The Will of the Fathers

Jenny Diski

  • Abraham on Trial: The Social Legacy of the Biblical Myth by Carol Delaney
    Princeton, 333 pp, £19.95, December 1998, ISBN 0 691 05985 3

To accuse the book of Genesis of being patriarchal is like complaining that cats throw up fur-balls, or dogs sniff each other’s bottoms. It’s not pleasant, but that’s cats and dogs for you. On the other hand, you can choose not to have a cat or dog, whereas, says Carol Delaney, Genesis we’re lumbered with, deep in our psyche and social structure. Therefore we need ‘a new moral vision, a new myth to live by’. (This is to accept that we are helpless victims rather than interpreters of myth, and that our consciousness is entirely conditioned by it, which is a bleak view of humanity’s capacity for analytical thought, and an even bleaker view of the consequences of feminist criticism of patriarchal stories.) However, she continues, ‘I cannot provide such a myth – no one person can do that,’ and so her book is not taken up with offering new gender-free myths to live by, but with a surprised and outraged analysis of the patriarchal assumptions in the story of Abraham’s near-sacrifice of Isaac.

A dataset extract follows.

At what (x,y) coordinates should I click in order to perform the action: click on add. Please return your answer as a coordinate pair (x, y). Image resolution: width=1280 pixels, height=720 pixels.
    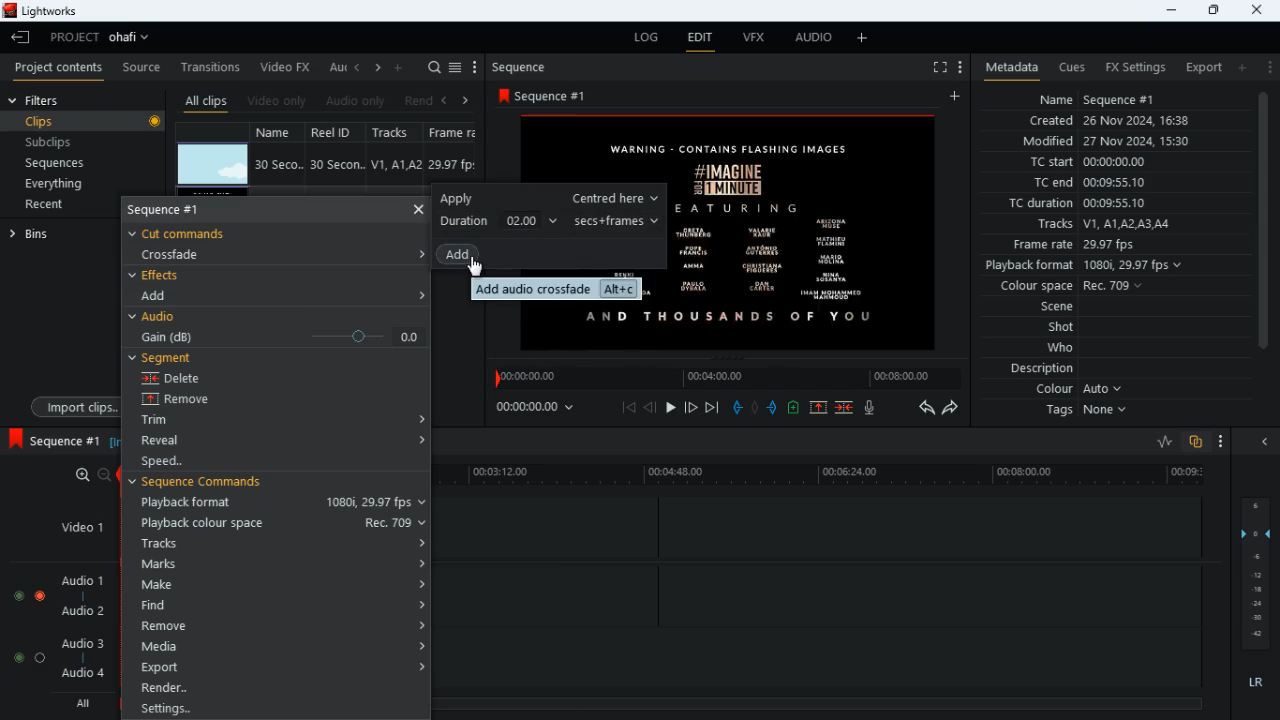
    Looking at the image, I should click on (470, 257). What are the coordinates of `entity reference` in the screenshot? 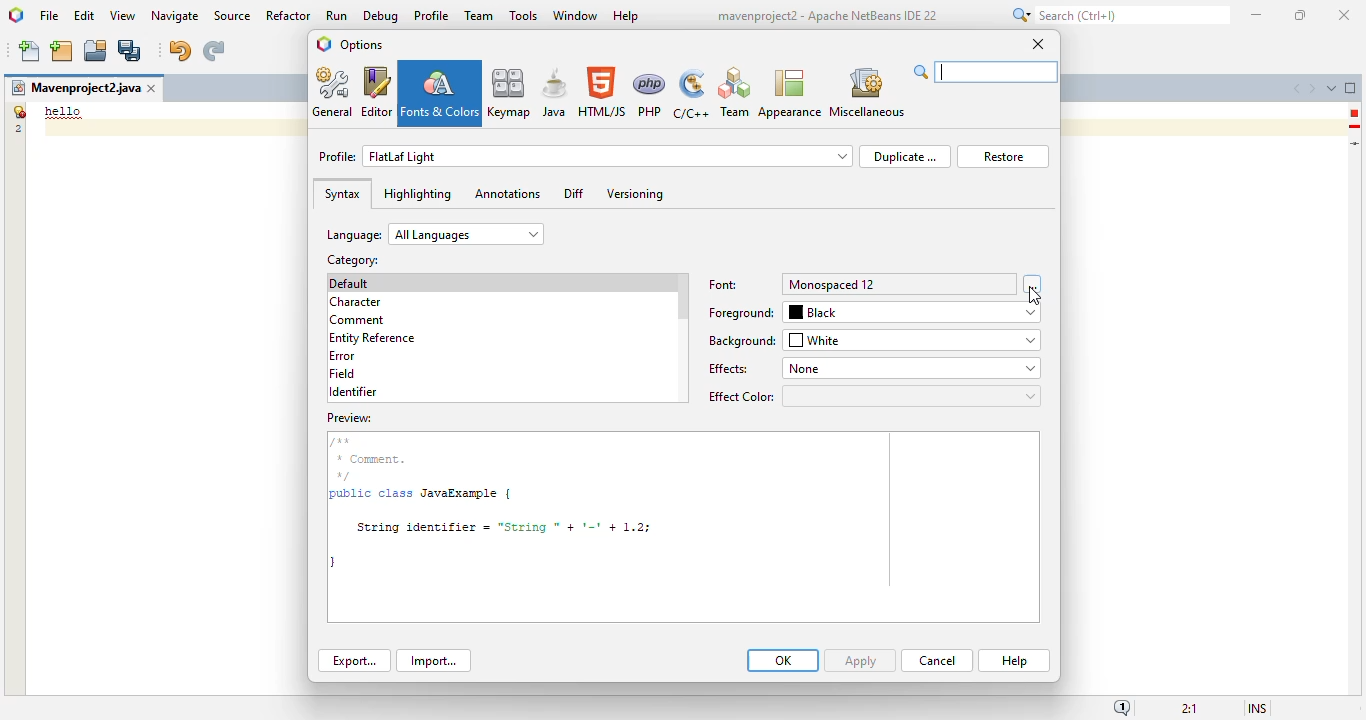 It's located at (373, 339).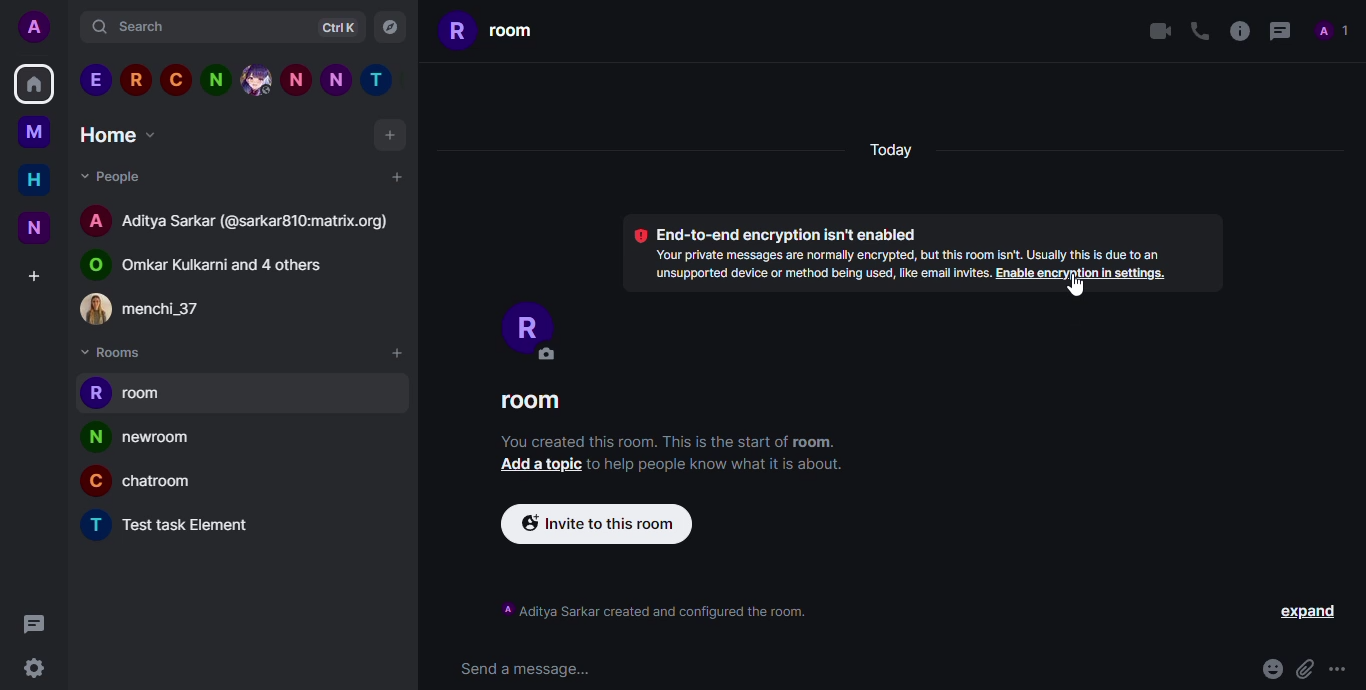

Her surprise is somewhat surprising. When Delaney declares that she has discovered ‘sexist presumptions’ in Luther’s understanding of the Scriptures, adding, ‘Nor does he ask what right Abraham had to involve other people in such a unilateral decision’, and announces that she believes that the story of the binding of Isaac ‘represents the construction, establishment and naturalisation of sex role differences [her italics]’ you can only shake your head and murmur: ‘Well, yes, and the Pope’s a Catholic.’